● **DATA SUPPLIED**:
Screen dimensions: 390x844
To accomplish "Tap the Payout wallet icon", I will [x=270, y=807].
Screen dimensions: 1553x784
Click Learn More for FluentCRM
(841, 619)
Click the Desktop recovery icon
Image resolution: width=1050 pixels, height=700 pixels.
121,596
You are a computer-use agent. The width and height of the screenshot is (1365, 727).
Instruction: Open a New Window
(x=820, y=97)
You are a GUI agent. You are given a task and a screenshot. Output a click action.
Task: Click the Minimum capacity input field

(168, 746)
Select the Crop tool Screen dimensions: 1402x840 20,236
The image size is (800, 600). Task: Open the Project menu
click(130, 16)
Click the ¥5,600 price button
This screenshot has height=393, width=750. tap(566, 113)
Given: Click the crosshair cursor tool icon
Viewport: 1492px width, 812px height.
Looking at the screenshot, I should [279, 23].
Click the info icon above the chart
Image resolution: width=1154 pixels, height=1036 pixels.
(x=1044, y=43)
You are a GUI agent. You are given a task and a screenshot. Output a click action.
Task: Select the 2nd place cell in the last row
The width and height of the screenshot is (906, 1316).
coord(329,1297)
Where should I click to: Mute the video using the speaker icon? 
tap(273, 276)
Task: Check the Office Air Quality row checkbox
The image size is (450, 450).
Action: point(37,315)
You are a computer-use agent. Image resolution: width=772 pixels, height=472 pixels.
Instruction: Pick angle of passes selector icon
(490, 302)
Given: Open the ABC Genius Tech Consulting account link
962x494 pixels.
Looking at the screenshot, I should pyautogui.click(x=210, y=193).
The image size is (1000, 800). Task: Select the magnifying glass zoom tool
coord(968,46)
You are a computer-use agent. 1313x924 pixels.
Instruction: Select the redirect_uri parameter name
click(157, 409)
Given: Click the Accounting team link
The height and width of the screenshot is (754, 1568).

● **REQUIREMENT**:
Copy out each record word for word.

● **SOLUTION FOR THIS EXERCISE**:
Screen dimensions: 390x844
To accomplish "Tap the Payout wallet icon", I will [x=270, y=807].
Screen dimensions: 1553x784
Click Learn More for FluentCRM
(841, 619)
Click the Desktop recovery icon
Image resolution: width=1050 pixels, height=700 pixels.
121,596
You are a computer-use agent. The width and height of the screenshot is (1365, 727).
Instruction: Open a New Window
(x=820, y=97)
You are a GUI agent. You are given a task and a screenshot. Output a click action.
Task: Click the Minimum capacity input field

(168, 746)
Select the Crop tool Screen dimensions: 1402x840 20,236
The image size is (800, 600). Task: Open the Project menu
click(130, 16)
Click the ¥5,600 price button
This screenshot has height=393, width=750. tap(566, 113)
Given: Click the crosshair cursor tool icon
Viewport: 1492px width, 812px height.
Looking at the screenshot, I should [279, 23].
Click the info icon above the chart
Image resolution: width=1154 pixels, height=1036 pixels.
(x=1044, y=43)
You are a GUI agent. You are given a task and a screenshot. Output a click action.
Task: Select the 2nd place cell in the last row
The width and height of the screenshot is (906, 1316).
coord(329,1297)
Where should I click to: Mute the video using the speaker icon? 
tap(273, 276)
Task: Check the Office Air Quality row checkbox
The image size is (450, 450).
Action: point(37,315)
You are a computer-use agent. Image resolution: width=772 pixels, height=472 pixels.
Instruction: Pick angle of passes selector icon
(490, 302)
Given: Open the ABC Genius Tech Consulting account link
962x494 pixels.
Looking at the screenshot, I should pyautogui.click(x=210, y=193).
The image size is (1000, 800). Task: Select the magnifying glass zoom tool
coord(968,46)
You are a computer-use agent. 1313x924 pixels.
Instruction: Select the redirect_uri parameter name
click(157, 409)
Given: Click the Accounting team link
The height and width of the screenshot is (754, 1568).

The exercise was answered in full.